Listen

Description

Recorded at the Vedanta Society of Western Washington on September 25, 2011.

Swami Avikarananda explores the nature of prayer through personal reminiscence and the teachings of Sri Ramakrishna and Jesus. He begins with his own early skepticism, shaped by a strict Catholic upbringing in which the Lord’s Prayer was often repeated mechanically and prayer seemed mainly a way to ask for things. Later, confronted with the suffering of a troubled neighbor, he found himself moved to pray selflessly, and noticed how such prayer humbled and transformed his own mind. Drawing on the Sermon on the Mount and the Lord’s Prayer, he emphasizes Jesus’ teaching that prayer should be simple, sincere, and hidden in the “closet” of the heart, not performed for display or to bargain with God.

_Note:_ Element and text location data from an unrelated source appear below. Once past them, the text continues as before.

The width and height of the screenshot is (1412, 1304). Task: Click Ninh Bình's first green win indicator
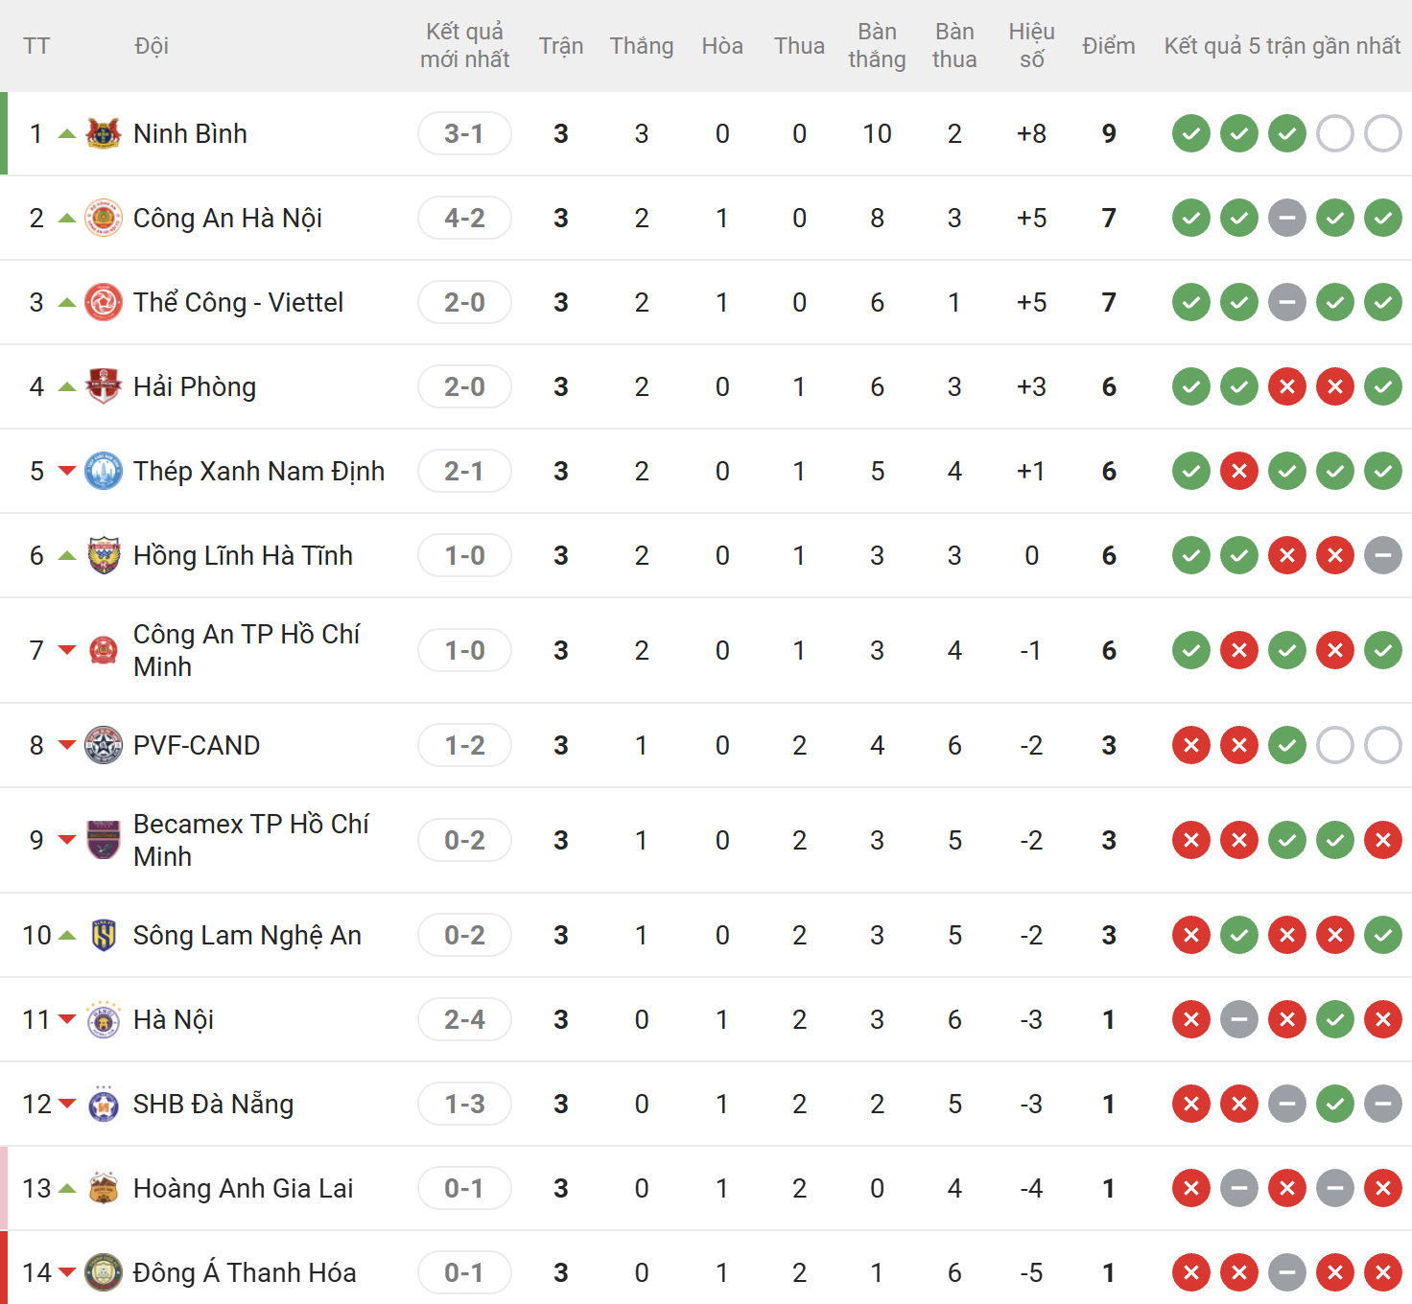pos(1191,133)
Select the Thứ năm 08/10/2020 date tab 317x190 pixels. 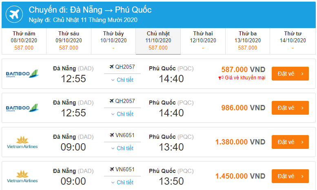[x=24, y=41]

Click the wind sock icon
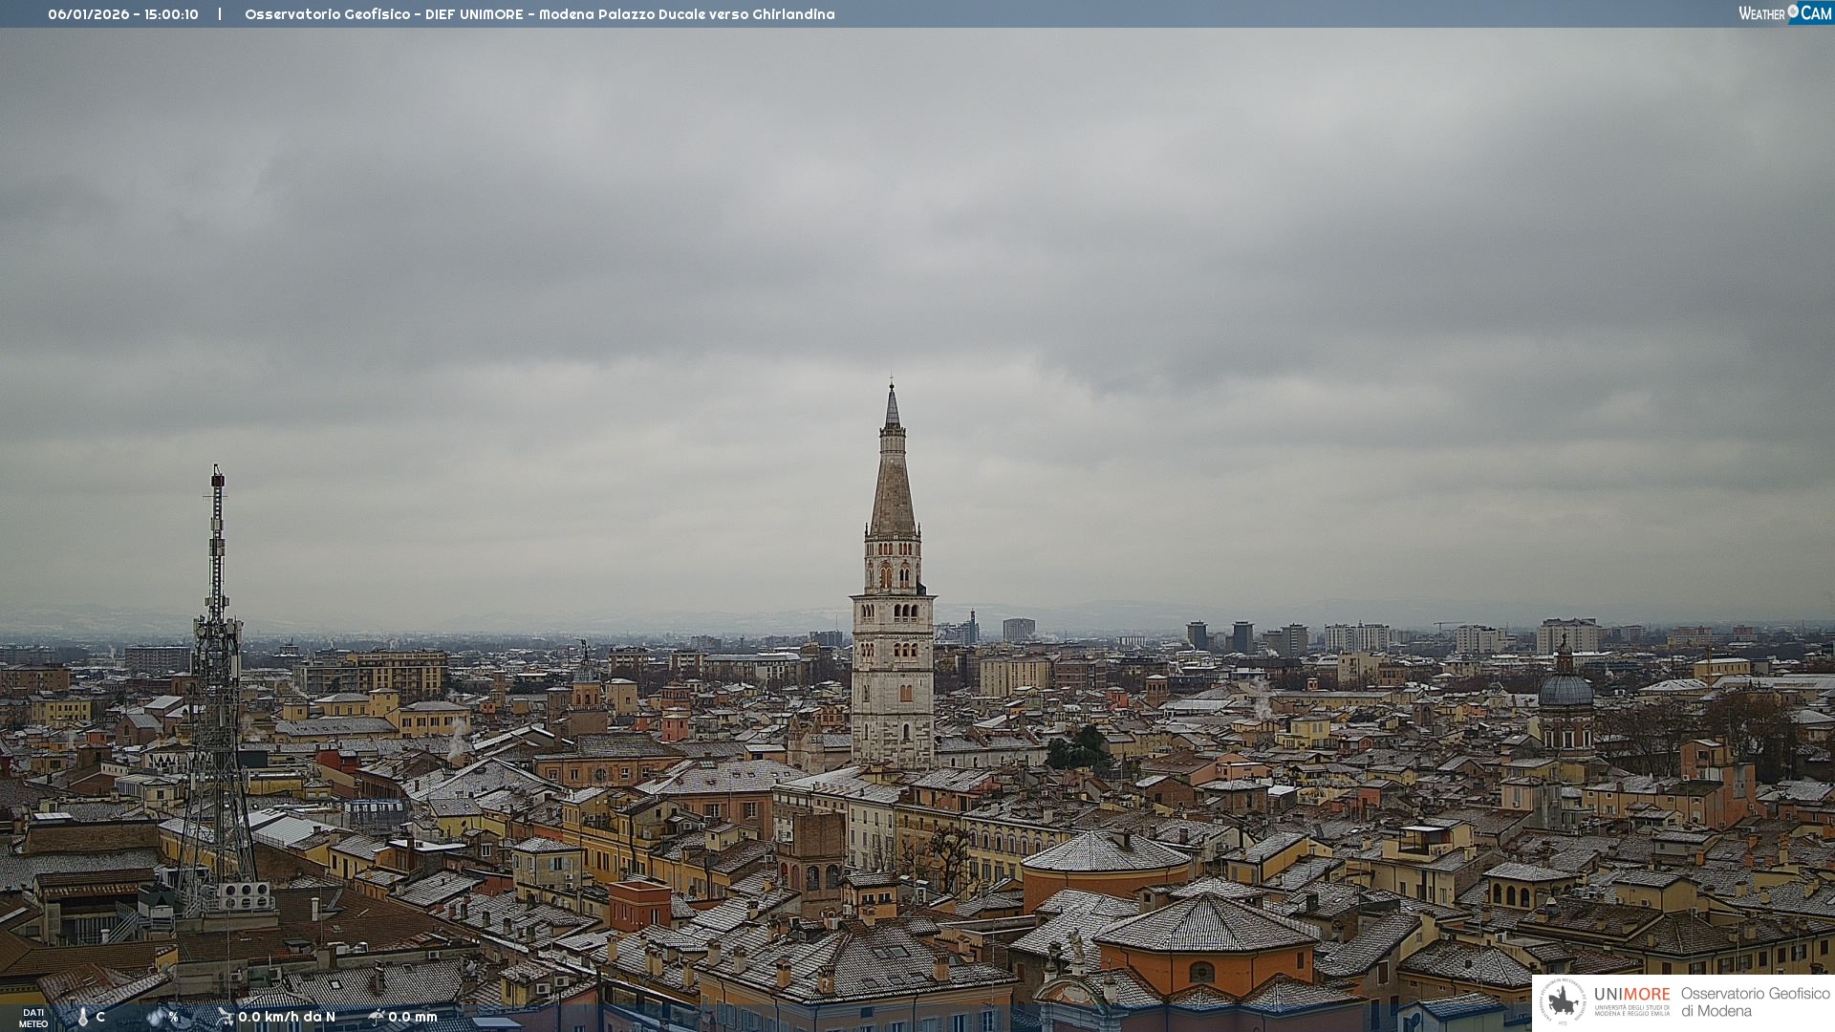[225, 1017]
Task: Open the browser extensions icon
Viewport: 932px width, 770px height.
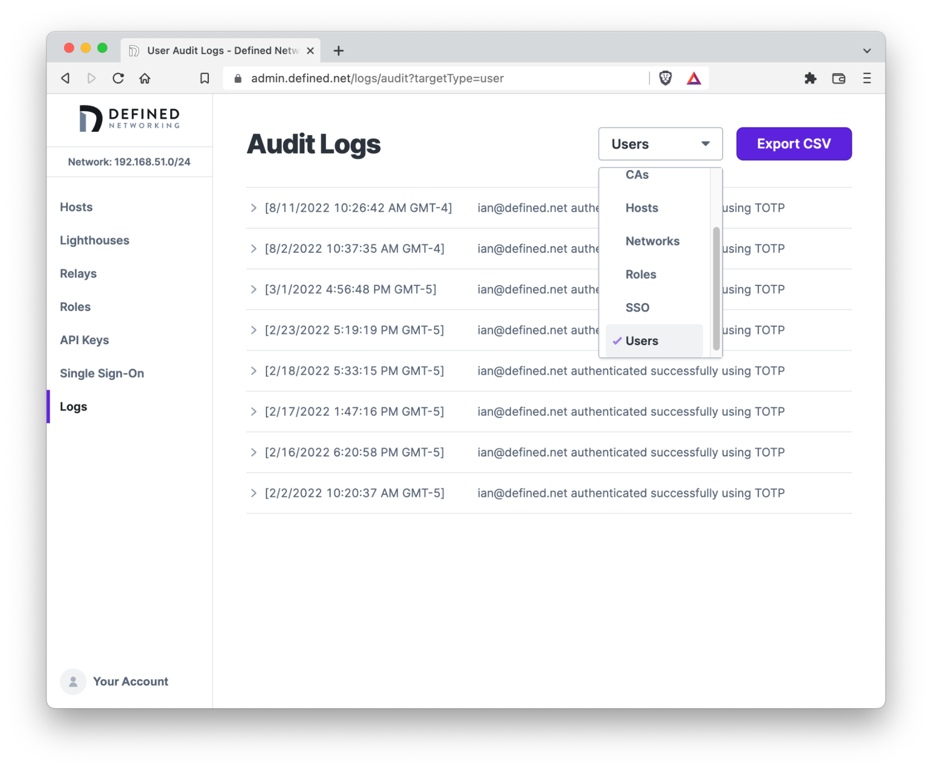Action: [x=810, y=78]
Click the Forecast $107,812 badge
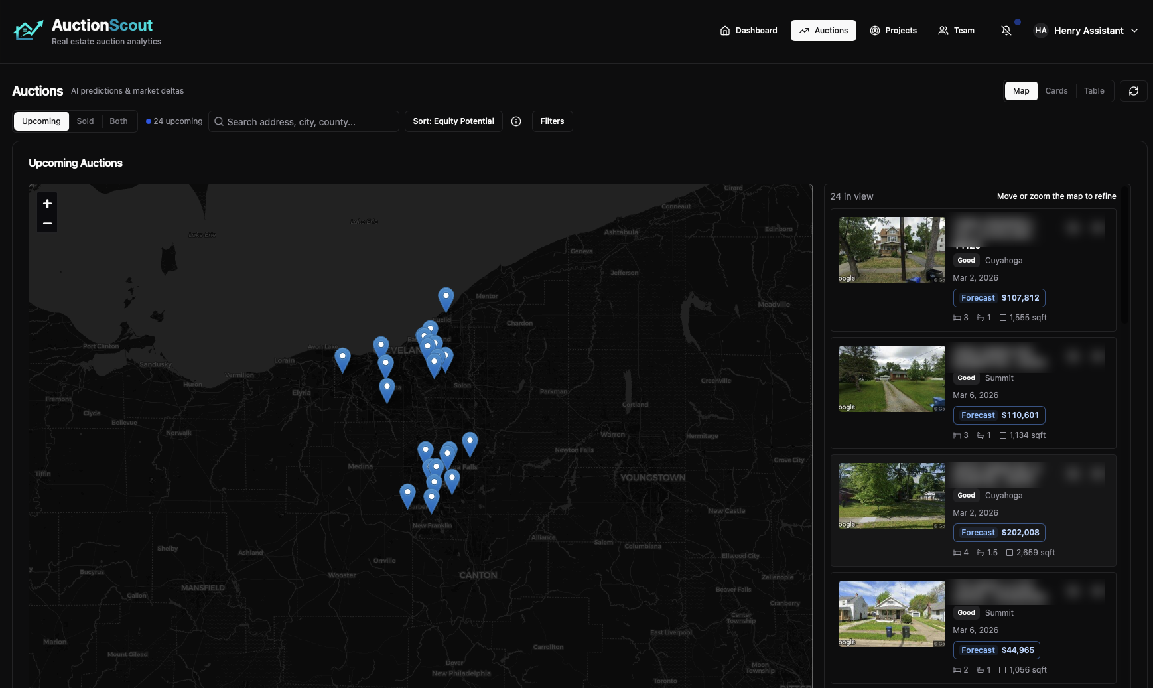 (999, 298)
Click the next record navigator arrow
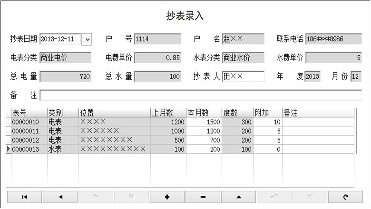 tap(96, 197)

Placing this in a Vedantic context, the Swami explains Sri Ramakrishna’s view that all genuine paths can lead to the same God and that prayer matures from requests for worldly help into longing for God alone. He shares Chaitanya’s famous prayer of humility and love, and describes the various devotional relationships to God—as mother, father, child, friend, master, and beloved—highlighting Ramakrishna’s own ideal of childlike dependence on the Divine Mother. Through the kitten parable and Ramakrishna’s “I am the machine, Thou art the Operator” prayer, he shows how deep prayer leads to complete reliance on God. The talk concludes with an incident from Swami Vivekananda’s life illustrating expansive, selfless prayer for all beings, and with the insight that true “unceasing prayer” is when our thoughts, words, and actions naturally embody compassion and remembrance of God.